Ken Goldstein, MPPA

Ken Goldstein has been working in nonprofits and local government agencies from Santa Cruz, to Sacramento, and back to Silicon Valley, since 1989. He's been staff, volunteer, board member, executive director, and, since 2003, a consultant to local nonprofit organizations. For more on Ken's background, click here. If you are interested in retaining Ken's services, you may contact him at ken at

Thursday, November 17, 2011

Whose Story is it Anyway?

I am one who has always believed in the value of good story telling in fundraising. Nothing earth shattering in that statement. Most anybody who has been successful in nonprofit fundraising - whether writing grant proposals, doing direct mail, or creating event programs - will tell you the same thing.

Even with foundations (and others) seemingly more focused than ever on outcomes and measurements, when I teach proposal writing I always caution my students from getting so caught up in the numbers that they forget the human element. Data and statistics, I tell them, may help make the case, but it's putting a face and a story to that data that gets signatures on checks.

With that in mind, I also believe that nonprofits who want to be effective at fundraising should always be on the look-out for good stories from the people they serve, encouraging them to (if possible) write out their experience of how the organization helped in their own words. These can be used in proposals, letters, speeches, etc.

For years this was considered good advice, and was appreciated by my students and clients alike. Until earlier this year.

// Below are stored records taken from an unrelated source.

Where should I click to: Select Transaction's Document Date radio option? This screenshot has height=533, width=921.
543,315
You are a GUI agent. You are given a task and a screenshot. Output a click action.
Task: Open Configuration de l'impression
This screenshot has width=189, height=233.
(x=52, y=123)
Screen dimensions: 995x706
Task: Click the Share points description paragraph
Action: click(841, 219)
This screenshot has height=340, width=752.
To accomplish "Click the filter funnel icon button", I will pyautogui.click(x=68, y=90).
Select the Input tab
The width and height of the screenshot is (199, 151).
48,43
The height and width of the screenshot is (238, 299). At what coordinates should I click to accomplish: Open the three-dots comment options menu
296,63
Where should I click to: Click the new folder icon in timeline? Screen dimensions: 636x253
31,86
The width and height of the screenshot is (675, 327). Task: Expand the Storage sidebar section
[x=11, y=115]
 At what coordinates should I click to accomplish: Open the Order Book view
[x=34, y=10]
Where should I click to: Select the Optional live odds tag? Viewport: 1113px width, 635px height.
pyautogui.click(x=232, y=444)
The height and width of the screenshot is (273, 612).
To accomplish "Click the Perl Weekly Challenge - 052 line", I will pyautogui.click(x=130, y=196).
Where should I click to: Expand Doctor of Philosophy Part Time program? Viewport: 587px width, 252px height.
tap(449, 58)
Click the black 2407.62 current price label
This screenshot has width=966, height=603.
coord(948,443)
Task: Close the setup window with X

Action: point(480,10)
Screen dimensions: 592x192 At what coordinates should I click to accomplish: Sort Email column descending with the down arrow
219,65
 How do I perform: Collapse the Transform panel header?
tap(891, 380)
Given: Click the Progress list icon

The program staff of an organization I was working with all very strongly felt that using these real stories - even with names and identifying details changed - was a violation of their client's trust and privacy, ethically questionable, and akin to an act of violence.

The clients had been through rough times and did not have much. What they did have was their personal story, and to take that from them was beyond exploitation. Unless the client voluntarily and without prompting offered, "I want you to use my story to market the organization," there would be no compromise on this position.

I completely understood where the program staff was coming from on this, and the importance of being respectful of telling somebody else's story. But I also know the reality of trying to raise funds for even the best of causes without the ability to talk about the organization's success in terms of the success of the individuals it serves.

I have no simple answers with this blog post, other than to inform and ask permission before using a client story in your organizational material. But what do you think?

Are the stories of your client's success so important that it justifies exploiting them to raise money? And while the circumstances that brought a client to your nonprofit may be their private affair, don't you have some right to talk about how you helped them out of those circumstances? Please comment below - I'd love to know how you handle this delicate issue.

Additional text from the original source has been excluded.